A autorização para cobrança de bagagens e de outros serviços foi introduzida em dezembro de 2016 com a resolução 400 da Agência Nacional de Aviação Civil (Anac), que é o órgão que tem a prerrogativa de regular o setor. No entanto, sempre que um político está em busca de uma pauta midiática, surge um PL reintroduzindo a franquia gratuita de bagagens.
Apesar do apelo popular — ou populista — em um país que adora a ilusão de um almoço grátis, o maior prejudicado será inequivocamente o consumidor. As companhias vão compensar os custos adicionais e a perda da receita auxiliar jogando tudo para dentro do bilhete — e quem viajava light, sem bagagem, vai pagar pela bagagem do vizinho.

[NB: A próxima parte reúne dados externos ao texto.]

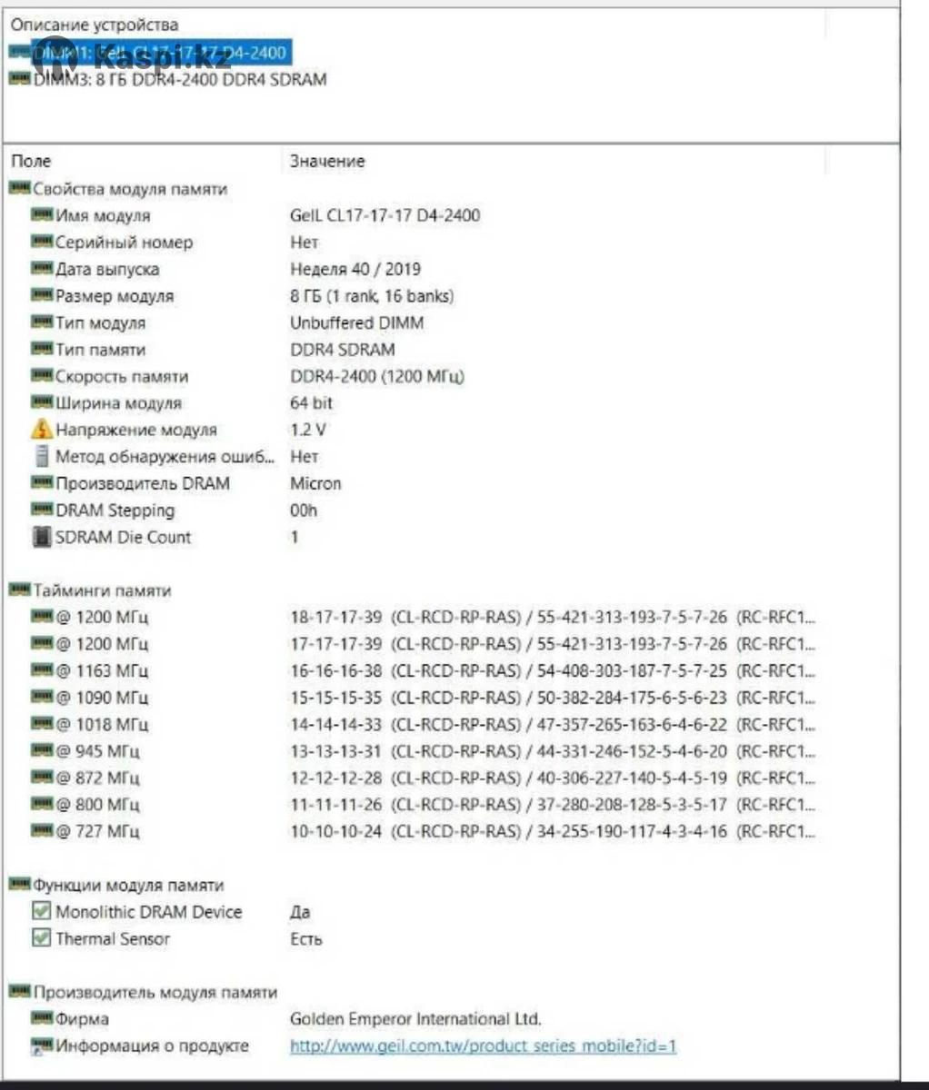This screenshot has height=1090, width=929.
Task: Click the Производитель DRAM row icon
Action: tap(41, 483)
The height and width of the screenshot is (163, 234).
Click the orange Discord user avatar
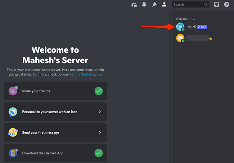click(x=180, y=38)
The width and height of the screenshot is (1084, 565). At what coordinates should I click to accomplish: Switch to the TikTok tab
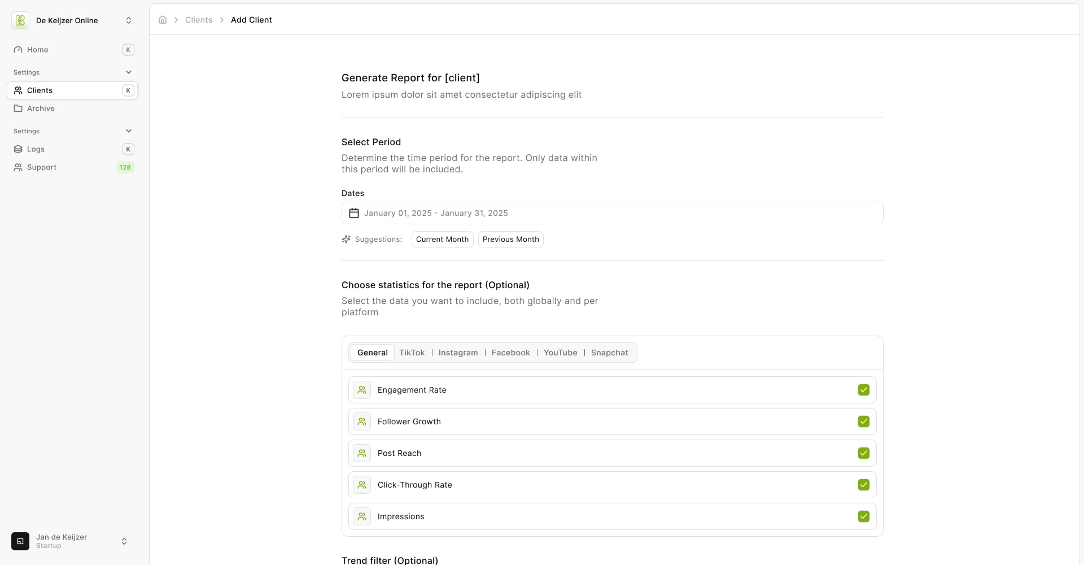click(x=412, y=353)
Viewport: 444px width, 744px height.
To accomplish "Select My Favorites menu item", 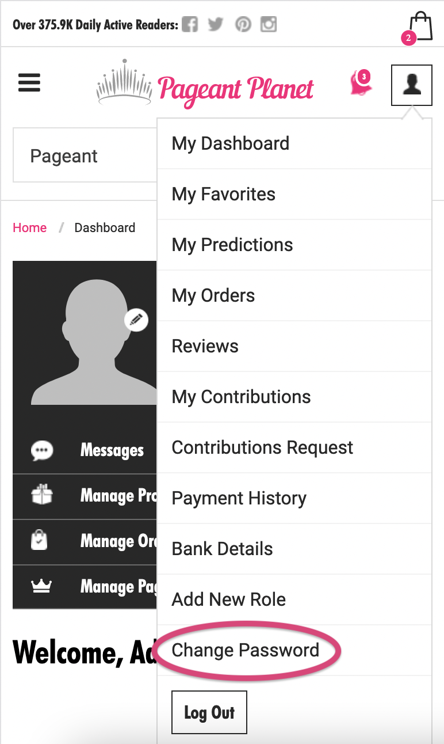I will [x=224, y=194].
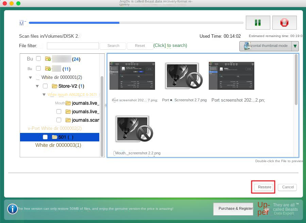The height and width of the screenshot is (223, 306).
Task: Check the Store-V2 checkbox
Action: pos(45,86)

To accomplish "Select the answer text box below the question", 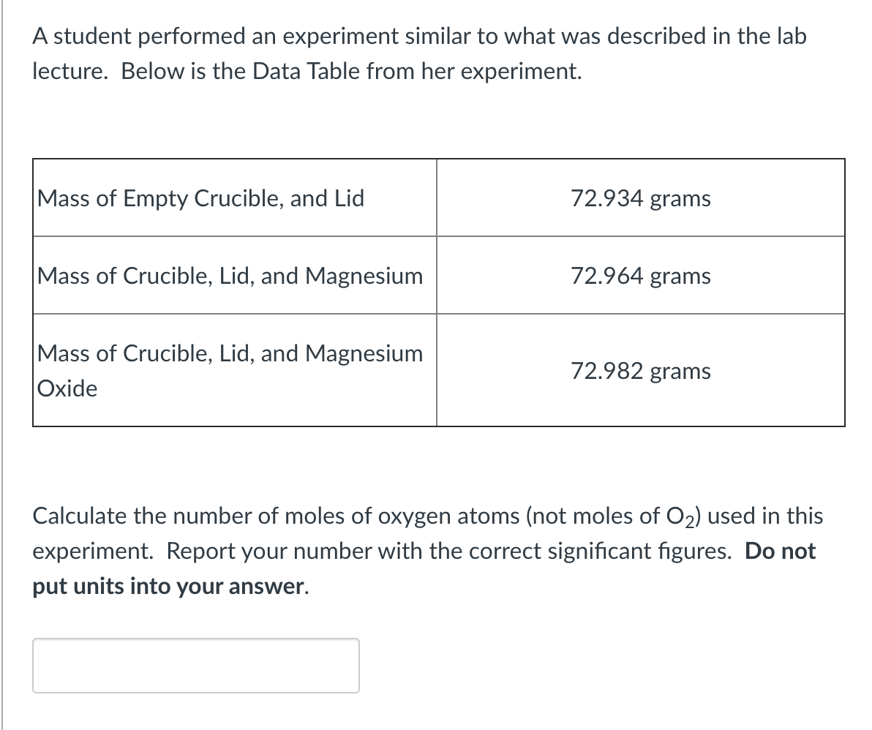I will click(195, 665).
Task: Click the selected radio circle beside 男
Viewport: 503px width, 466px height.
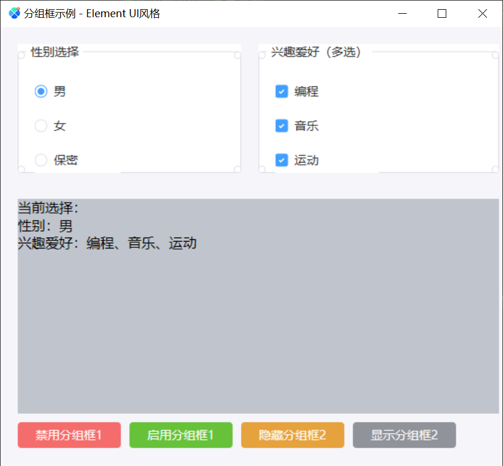Action: point(40,91)
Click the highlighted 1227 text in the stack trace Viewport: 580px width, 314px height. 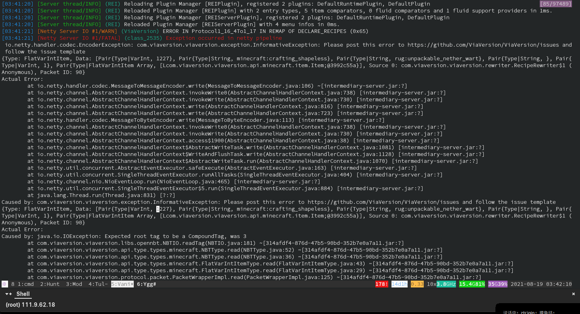coord(160,209)
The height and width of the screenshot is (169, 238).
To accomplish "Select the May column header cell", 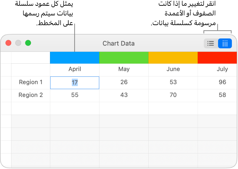I will (124, 69).
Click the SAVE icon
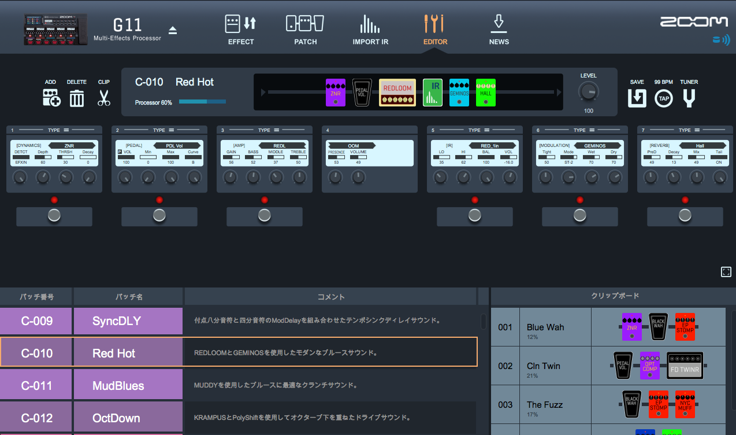This screenshot has height=435, width=736. pos(636,98)
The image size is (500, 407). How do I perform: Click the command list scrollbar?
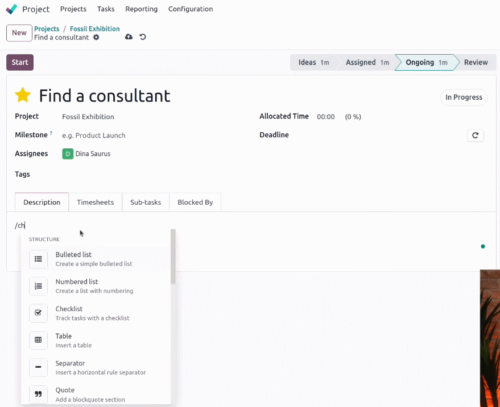[x=173, y=257]
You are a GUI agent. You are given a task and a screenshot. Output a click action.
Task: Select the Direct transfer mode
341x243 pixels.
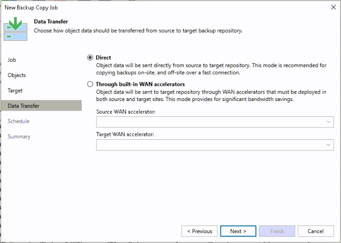pyautogui.click(x=90, y=57)
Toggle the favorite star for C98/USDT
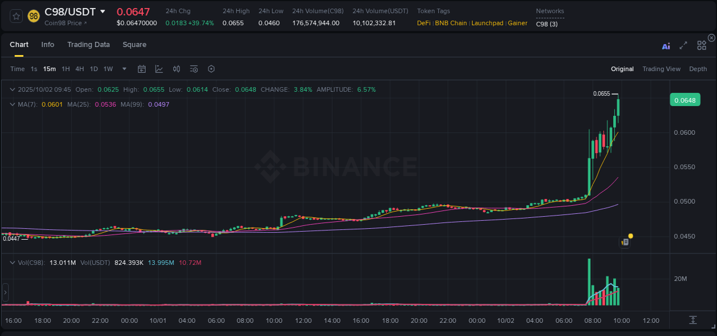The height and width of the screenshot is (336, 717). 15,16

Além de não perder dinheiro com a medida, as companhias ainda vão se beneficiar do fechamento do mercado doméstico brasileiro para novos competidores. Conveniente para empresas que até alguns meses atrás tentavam convencer que uma fusão em um mercado de três concorrentes seria boa para o consumidor.
Assim como a alta litigância em caso de atraso ou cancelamento — que custa quase R$ 1 bilhão por ano ao setor e acontece no Brasil em volumes sem comparação com o resto do mundo — as restrições à cobrança de bagagens e outros serviços funcionam como uma grande barreira de entrada, afastando novos competidores.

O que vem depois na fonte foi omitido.